#### Exercise tasks:
- A) Reproduce the food safety passage word for word, starting at "Symptoms of food" and ending at "of dangerous illness.".
- B) Write the next part of the food safety passage, picking up after its last sentence.

#### Source document:
------------------------
Older adults have a higher risk because as people age, their immune systems and organs don’t recognize and get rid of harmful germs as well as they once did. Nearly half of people aged 65 and older who have a lab-confirmed foodborne illness from Salmonella, Campylobacter, Listeria or E. coli are hospitalized. Seniors need to be conscious of food safety because as the body ages, taste buds fade and some older adults may not realize if meat tastes or smells off. Elderly people need to keep food safety in mind because they may forget how long food may have been left out or the length of time it has been sitting in the fridge.

Symptoms of food poisoning may range from mild to severe. The symptoms include:

-Upset stomach

-Cramps

-Nausea

-Vomiting

-Diarrhea

Sometimes it is difficult to tell if it is the flu or food poisoning. If symptoms persist for more than a day or you are violently ill, consult a medical professional immediately. it could be a sign of a serious case of food poisoning like E. Coli or salmonella, which doctors can test for. The sooner you treat food poisoning, the better. When treated early, it can eliminate or reduce the risk of dangerous illness.

Think you have a stomach of steel? Not so fast. Sometimes food poisoning can take days to manifest, or as little as 20 minutes. Keep in mind that even if you do not get sick from eating something risky, others may get sick from you after if they share a drink or food with you.

In terms of food safety, an ounce of prevention is worth a pound of cure. By following simple food safety measures, you can prevent illness for you and your loved ones. An extra rinse of an apple or cooking chicken for an additional minute or two could be the difference between a lovely meal or days of misery.
------------------------
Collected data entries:
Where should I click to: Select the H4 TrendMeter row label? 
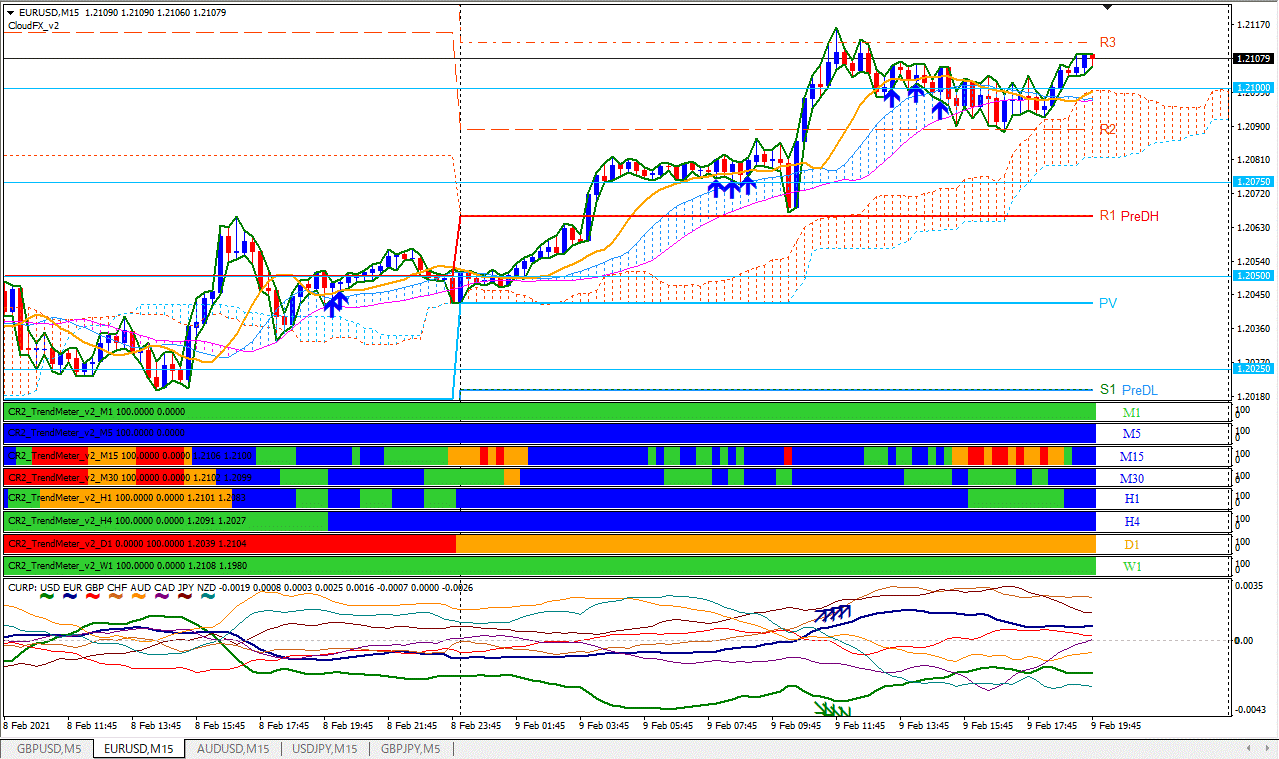pyautogui.click(x=1131, y=520)
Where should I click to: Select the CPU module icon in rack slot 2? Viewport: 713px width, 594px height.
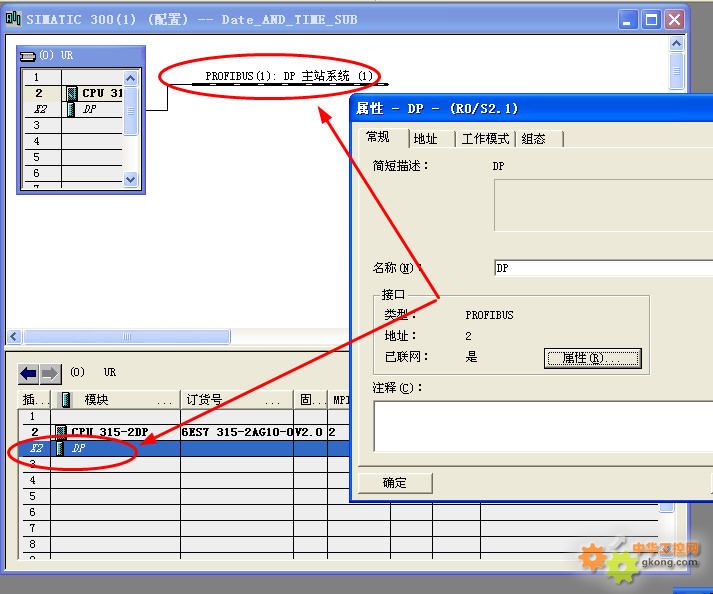tap(71, 93)
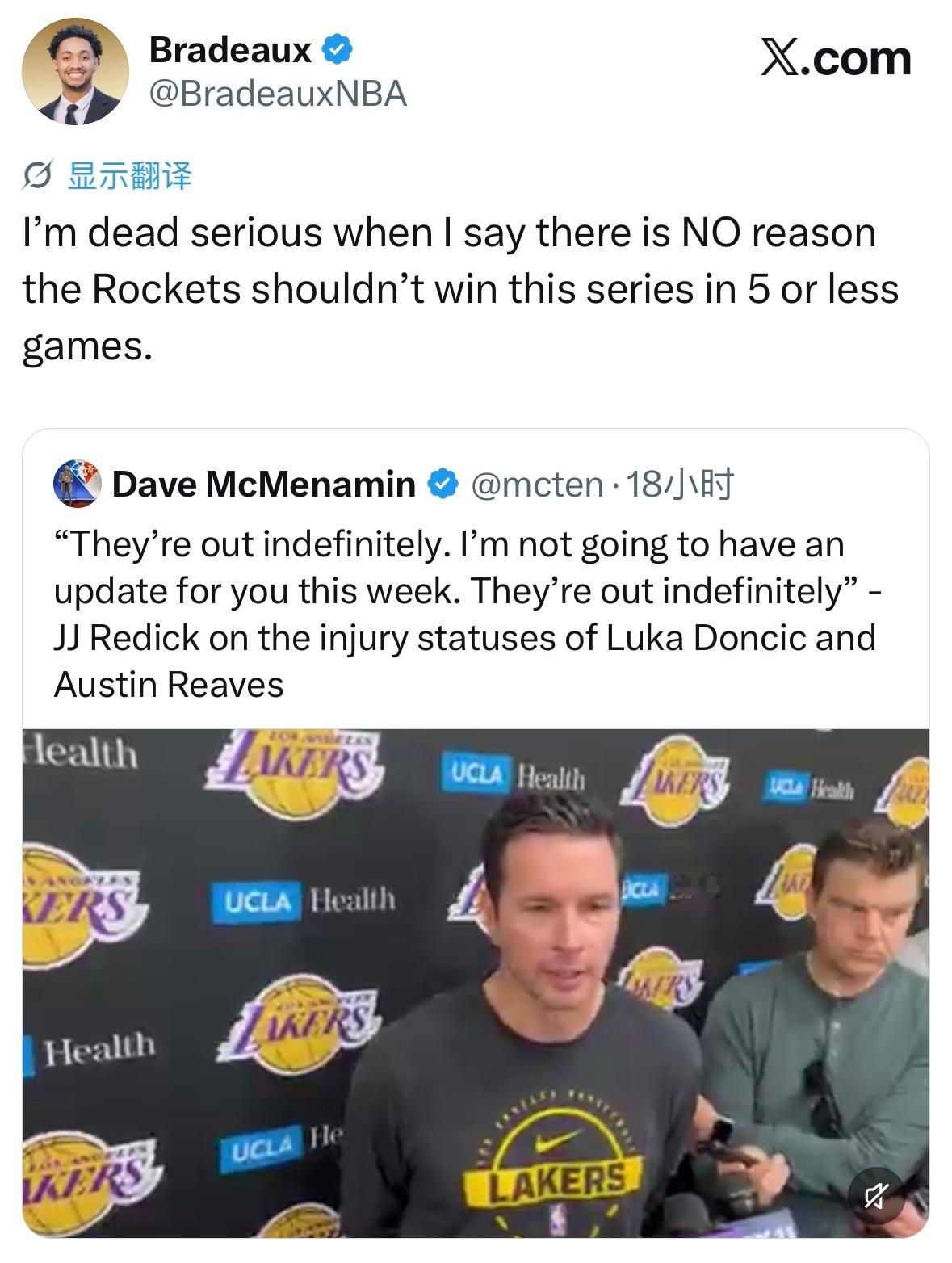Play the JJ Redick press conference video
Viewport: 952px width, 1263px height.
point(476,983)
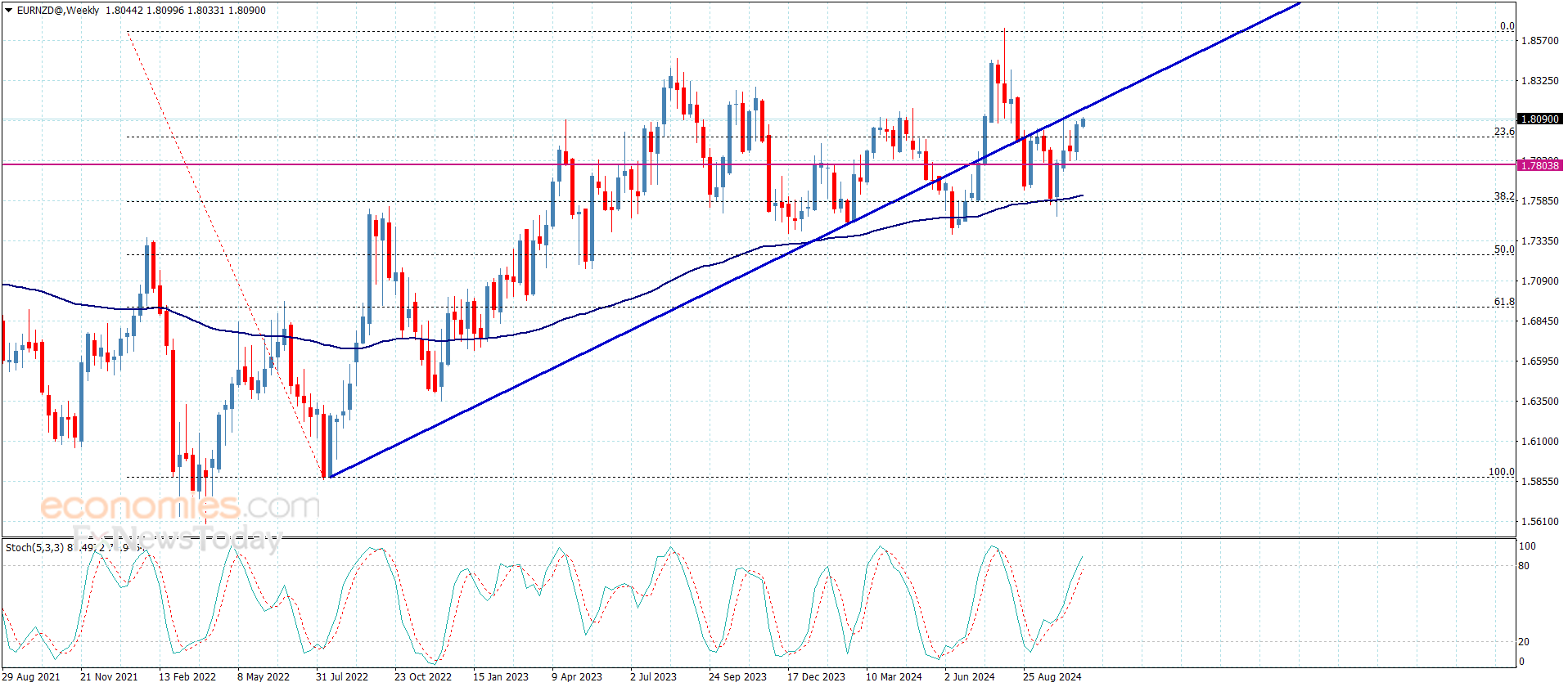The width and height of the screenshot is (1568, 687).
Task: Click the 29 Aug 2021 date label
Action: click(31, 676)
------------------------
#### Answers given:
- A)
Symptoms of food poisoning may range from mild to severe. The symptoms include:

-Upset stomach

-Cramps

-Nausea

-Vomiting

-Diarrhea

Sometimes it is difficult to tell if it is the flu or food poisoning. If symptoms persist for more than a day or you are violently ill, consult a medical professional immediately. it could be a sign of a serious case of food poisoning like E. Coli or salmonella, which doctors can test for. The sooner you treat food poisoning, the better. When treated early, it can eliminate or reduce the risk of dangerous illness.

- B)
Do not play roulette when it comes to foodborne illnesses. If you think that food may be iffy or are unsure of the level of sanitation from where it was made, skip it. Absolutely no one needs to eat gas station sushi. If you dropped your piece of toast on the floor (how is it that it always seems to land butter-side down?!), no need to scrape it off, just make a new piece of toast.

Don’t be a hero. If the milk in your fridge is questionable, just go ahead and toss it. While we should try our best not to waste food, do not consume food that is iffy or past its prime and can make you sick. When eating out, put food safety and your health first. If a restaurant has a reputation for food recalls (we’re looking at you, Chipotle) or you see that the restaurant is not sanitary, do not eat there. If your salad is slimy or an oyster smells off, do not try to be polite and eat it anyways, tell your server immediately.

Fruits, and veggies are good for me – right?! Yes, proper nutrition is essential for health, and eating a diet with plenty of fruits and vegetables gives important health benefits. But it’s important to select and prepare them safely. But sometimes raw fruits and vegetables contain harmful germs that can make you and your family sick, such as Salmonella, E. coli, and Listeria. CDC estimates that germs on fresh produce cause a large percentage of U.S. foodborne illnesses. Non Organic produce is often sprayed with chemical pesticides, which is dangerous for your health and can also make you sick. Some produce have higher instances of foodborne illnesses, especially when eaten raw. Fruits such as melon and berries carry a higher risk for food poisoning. Always wash fruit before eating and eat freshly cut fruit right away or store it in the fridge. As for veggies, sprouts, lettuce, spinach, cabbage, celery and tomatoes are more prone to becoming contaminated with harmful bacteria. To reduce your risk, always wash vegetables and salad leaves and only purchase prepackaged salads that have been refrigerated. The safest produce is cooked; the next safest is washed. When in doubt, rinse again and pat dry with a fresh paper towel.

During National Food Safety Education Month, we raise awareness of foodborne illness and promote education about food safety and how to prevent foodborne illness. Private Home Care wishes you Bon Apetit for enjoying healthy and safe meals!